-------- Texto fornecido

Criação de um corpo de bombeiros profissionalizados

A proposta visa a criação de uma organização de bombeiros profissionais. Como já foi referido, atualmente os bombeiros estão organizados sobretudo pelas associações de bombeiros voluntários, porém não invalida já a existência de bombeiros profissionais no seio dessas associações. Havendo já alguns corpos de bombeiros mistos (profissionais e voluntários) e legislação que os cursos, as áreas de conhecimento, os estágios, a avaliação e o estatuto pessoal dos bombeiros profissionais.

----------------
-------- Material recolhido

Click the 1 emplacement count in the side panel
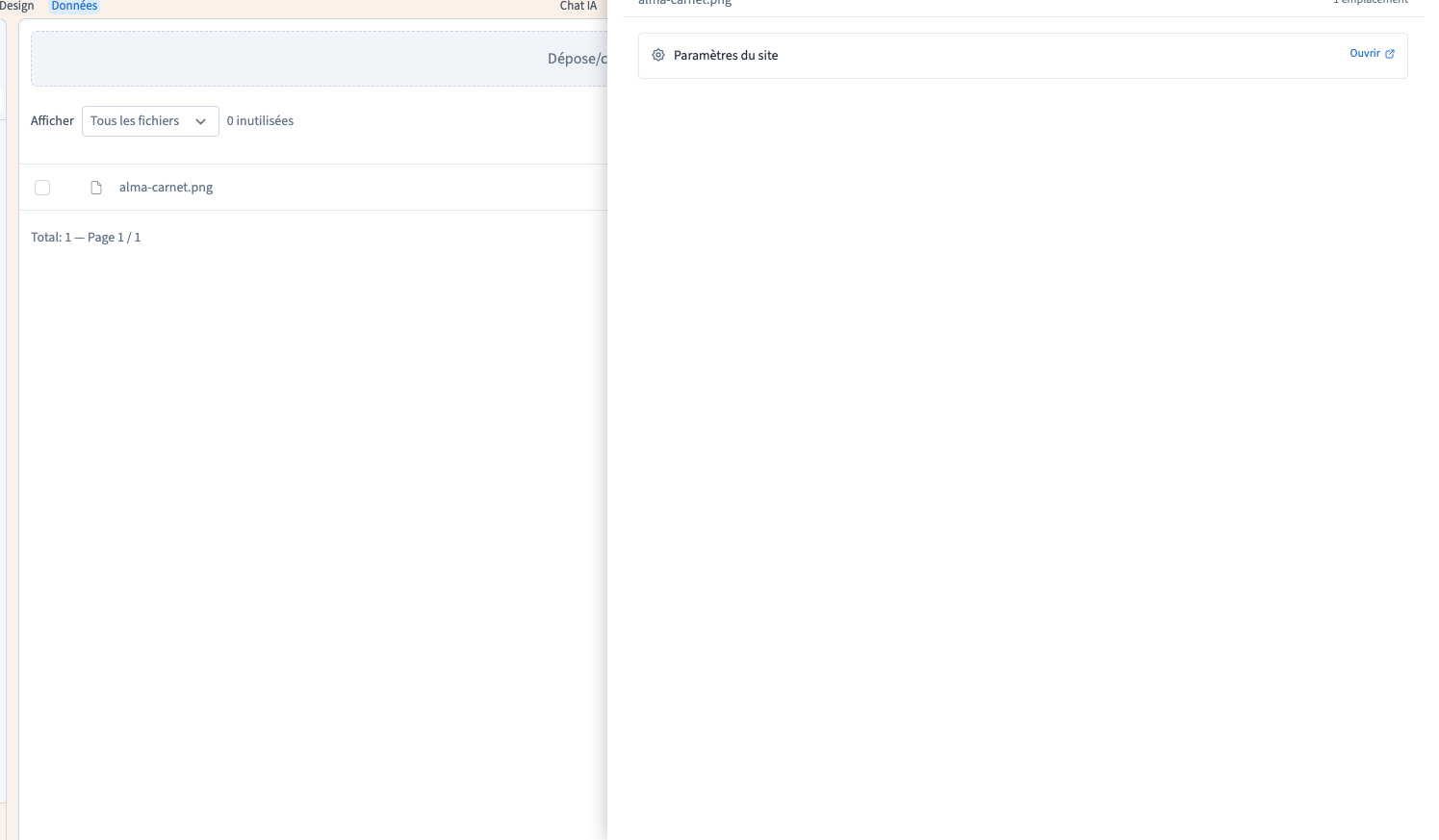The height and width of the screenshot is (840, 1439). (x=1371, y=2)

----------------

_Instruções do exercício_:
**1.** Diga se cada afirmação está de acordo com o texto sobre bombeiros profissionais, respondendo sim ou não e citando as palavras do texto que o decidem: (a) A proposta pretende criar uma organização de bombeiros profissionais. (b) Nas associações de bombeiros voluntários não existem bombeiros profissionais. (c) Já existem alguns corpos de bombeiros mistos.
**2.** Reproduza, do texto sobre bombeiros profissionais, a parte que abre com as palavras que contêm "Criação de um corpo" e fecha com "dos bombeiros profissionais.".
A listagem provém de outra fonte, sem ligação ao texto.

_Respostas_:
**1.**
(a) Sim: "A proposta visa a criação de uma organização de bombeiros profissionais."
(b) Não: "porém não invalida já a existência de bombeiros profissionais no seio dessas associações"
(c) Sim: "Havendo já alguns corpos de bombeiros mistos (profissionais e voluntários)"

**2.**
Criação de um corpo de bombeiros profissionalizados

A proposta visa a criação de uma organização de bombeiros profissionais. Como já foi referido, atualmente os bombeiros estão organizados sobretudo pelas associações de bombeiros voluntários, porém não invalida já a existência de bombeiros profissionais no seio dessas associações. Havendo já alguns corpos de bombeiros mistos (profissionais e voluntários) e legislação que os cursos, as áreas de conhecimento, os estágios, a avaliação e o estatuto pessoal dos bombeiros profissionais.